Britain is becoming an ‘innovation follower’

New analysis by the House of Commons Library on data released by Eurostat has shown that the UK is falling behind in science investment and is isolated amongst EU member states in its decision to cut investment in response to the financial crisis. The UK joined Latvia, Romania and Sweden as one of a small minority of states to cut its science investment in response to the recession. It comes on the same day as separate research published by the library shows that the UK has since cut the science budget by 14% and is falling behind key European competitors.

 

When challenged in Parliament this morning [Thursday 15th March] over his 14% cut to the science base, Science Minister David Willetts for the first time acknowledged the real terms cut and said it was “evidence of this Government’s commitment to science”.

 

The analysis of Eurostat data on Government expenditure on research and development as a percentage of GDP (GERD) found that the only EU27 countries where GERD represented a smaller percentage of GDP in 2010 than in 2008 were the UK, Latvia, Romania and Sweden, who are already ahead of the Lisbon target of 3% of GDP being spent on science, nearly twice as much as the UK.

 

It found that “[EU] Member states with the highest R&D intensity are pulling further ahead.  These countries – Sweden, Denmark, Finland and Germany – comprise the innovation leaders.  France and the UK are in the next group: “innovation followers”.”

 

The analysis was commissioned by Chi Onwurah MP, Labour’s shadow Minister for Innovation, Science and Digital Infrastructure for Science and Engineering week.
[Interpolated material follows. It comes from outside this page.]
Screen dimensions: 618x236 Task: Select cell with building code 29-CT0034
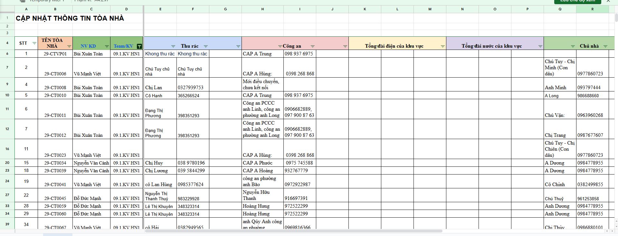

Commenting on the findings, Ms Onwurah, a former engineer, said:

 

“These figures show that this Government’s complacency is putting our world beating position in science and research at risk. David Willetts has signalled the intent of this government by cutting investment when other Government’s committed to science and building knowledge intensive economies are increasing their investment. The Government claims this is the best settlement possible given the economic environment but other member states with similar deficit reduction programmes understand the importance of science and research to economic growth.

 

“It’s a damning indictment of this Government’s economic and business policy that the only thing stopping the UK from falling further down the table into the medium-low intensity R&D bracket is a stagnating economy.”

 

A survey published alongside the figures show that none of the EU’s high or medium-intensity R&D nations cut their R&D expenditure last year except for the Netherlands and no member state currently has plans to cut their research budgets in 2012.

 

The Lisbon target was a commitment made by member states to spend 3% or more of GDP on research by 2020. The Government has backed away from any commitment to meeting the Lisbon 2020 target, having previously agreed to it. The Government also scrapped Labour’s long term investment framework, heightening uncertainty for businesses and researchers.

 

Last year the Royal Society’s report Knowledge, Network and Nations showed the UK falling behind other countries’ investment in science.